Below, we will look into state-of-the-art metrics. For each metric, pick a baseline method to compare your evaluations against. The baseline can be as simple as `random embedding generator`!

Supervised Evaluation Metrics

Supervised metrics require a labelled evaluation dataset. A common strategy is to choose a predictor such as a classifier or regressor. Then train the predictor on a limited set of labeled data from a specific task. Next, using a supervised metric measure the predictor’s performance on a held-out dataset.

It is worth it to mention two valuable points here:

1️⃣ The `validation accuracy`, a commonly used metric, is shown to be sensitive to the size of the dataset used for training the probe[3]!! It is shown that validation accuracy is sensitive to the size of the training dataset; they may choose a different representations for the same task when given dataset of different sizes [3]! Ideally, this assessment must be independent of the dataset size and be only dependent on the data distribution [3].

The figure below shows this phenomena: two representations, one in red (representation A), and one in blue (representation B) are shown. The x-axis denotes the size of the training data used to train the predictor (referred to as probe). The y-axis shows the validation loss of the trained probe. Note the probe is trained on representations from each method. As we see, as training data size increases on the x-axis, the validation loss of the probe decreases on the y-axis. However, at some point, the two loss curves cross each other!! Therefore in small data sizes, representation A has lesser loss, while in larger data sizes the representation B has lesser loss. The paper in[3] names this curve the loss-data curve as it measures the loss of the predictor vs the training data size used to train the probe.

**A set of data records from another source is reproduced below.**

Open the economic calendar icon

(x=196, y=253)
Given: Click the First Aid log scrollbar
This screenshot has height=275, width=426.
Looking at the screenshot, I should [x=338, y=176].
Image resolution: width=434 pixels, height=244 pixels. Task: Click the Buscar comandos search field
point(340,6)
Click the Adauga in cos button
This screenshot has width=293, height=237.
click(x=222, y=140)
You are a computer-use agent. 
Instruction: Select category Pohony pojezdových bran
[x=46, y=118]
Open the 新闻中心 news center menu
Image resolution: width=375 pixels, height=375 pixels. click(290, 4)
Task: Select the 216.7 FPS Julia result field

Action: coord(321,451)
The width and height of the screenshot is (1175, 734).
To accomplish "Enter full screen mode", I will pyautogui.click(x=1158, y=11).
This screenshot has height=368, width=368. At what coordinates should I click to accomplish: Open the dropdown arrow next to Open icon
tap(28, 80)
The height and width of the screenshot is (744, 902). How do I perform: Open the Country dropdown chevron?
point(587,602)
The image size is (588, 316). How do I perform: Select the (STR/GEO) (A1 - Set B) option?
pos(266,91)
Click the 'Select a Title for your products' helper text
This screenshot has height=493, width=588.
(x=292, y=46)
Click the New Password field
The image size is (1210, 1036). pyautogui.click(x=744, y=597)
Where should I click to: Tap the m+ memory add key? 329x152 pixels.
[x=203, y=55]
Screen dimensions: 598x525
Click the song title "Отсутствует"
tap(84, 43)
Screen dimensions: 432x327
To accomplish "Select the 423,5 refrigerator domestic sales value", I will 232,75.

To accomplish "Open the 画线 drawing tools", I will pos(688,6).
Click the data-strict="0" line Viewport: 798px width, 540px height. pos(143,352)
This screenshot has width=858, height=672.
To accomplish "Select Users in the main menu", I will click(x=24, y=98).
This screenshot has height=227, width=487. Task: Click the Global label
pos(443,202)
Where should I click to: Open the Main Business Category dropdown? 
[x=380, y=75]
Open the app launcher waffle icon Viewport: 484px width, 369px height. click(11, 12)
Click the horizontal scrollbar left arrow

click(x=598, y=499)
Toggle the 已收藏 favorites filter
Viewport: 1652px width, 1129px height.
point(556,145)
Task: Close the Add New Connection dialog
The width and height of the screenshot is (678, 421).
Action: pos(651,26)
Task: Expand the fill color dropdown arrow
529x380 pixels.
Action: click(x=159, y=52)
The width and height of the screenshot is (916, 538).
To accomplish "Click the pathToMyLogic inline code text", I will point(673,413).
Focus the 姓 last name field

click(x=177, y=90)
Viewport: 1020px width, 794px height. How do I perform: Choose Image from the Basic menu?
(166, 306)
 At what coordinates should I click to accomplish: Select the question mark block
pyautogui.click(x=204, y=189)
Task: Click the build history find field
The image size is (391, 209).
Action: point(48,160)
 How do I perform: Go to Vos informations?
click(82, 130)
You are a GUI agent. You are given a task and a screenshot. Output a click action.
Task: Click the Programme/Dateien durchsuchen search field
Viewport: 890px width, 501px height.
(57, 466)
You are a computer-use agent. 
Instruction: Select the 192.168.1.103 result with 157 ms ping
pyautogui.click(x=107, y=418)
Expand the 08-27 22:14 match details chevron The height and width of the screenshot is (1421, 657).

Figure 1: loss-data curve — image from [3] modified by the author

2️⃣ Linear predictors (linear classifiers/regressors) are widely criticized as a method to evaluate representations[4]; it is shown that models that perform strongly on linear classification tasks can perform weakly on more complex tasks [4].

There are many supervised metrics proposed in literature; Mutual Information (MI), F1 score, BLEU, Precision, Recall, Minimum Descriptor Length (MDL) to name a few but the SOTA metrics [3,9] in supervised evaluation realm are Surplus Description Length (SDL) and ϵ−sample complexity.

Surplus Description Length (SDL) and ϵ−sample complexity are inspired by the idea that “the best representation is the one which allows for the most efficient learning of a predictor to solve the task” [3,9]. As [3] mentions “this position is motivated by practical concerns; the more labels that are needed to solve a task in the deployment phase, the more expensive to use and the less widely applicable a representation will be”.

Intuition: To give an intuition, the SDL and ϵ−sample complexity metrics do not measure a quantity on a fixed data size, instead they estimate the loss-data curve and measure quantities with respect to the curve[3]. To that end, for both metrics the user specifies a tolerance ϵ so that a population loss of less than ϵ qualifies as solving the task. An ϵ-loss predictor is then any predictor which achieves loss lesser than ϵ [3]. Then the measures compute the cost of learning a predictor which achieves that loss.

Let’s dive into the details of each metric:

Surplus Description Length (SDL)

As mentioned in [3], this metric corresponds to computing the area between the loss-data curve and a baseline set by y = ϵ. In other words, it measures the cost of re-creating an ϵ-loss predictor using the representation [3]. Mathematically, it is defined as following

Figure 2: SDL definition — Image from [3]

Here, A is an algorithm, it can be any predicting algorithm such as classification or regression, and L(A, i) refers to the loss of this predictor resulting from training algorithm A on the first i data points [3]. Naively computing this metric require unbounded data so in practice it is always estimated [3]. For an implementation of this metric refer to the Github repository at [8].

Figure 3: SDL metric corresponds to computing the area between the loss-data curve and a baseline — image by the author

ϵ−sample complexity

As mentioned in [3], this metric measures the complexity of learning an ϵ-loss predictor by the number of samples it takes to find it. It is defined as:

Figure 4: epsilon-sample complexity definition — Image from [3]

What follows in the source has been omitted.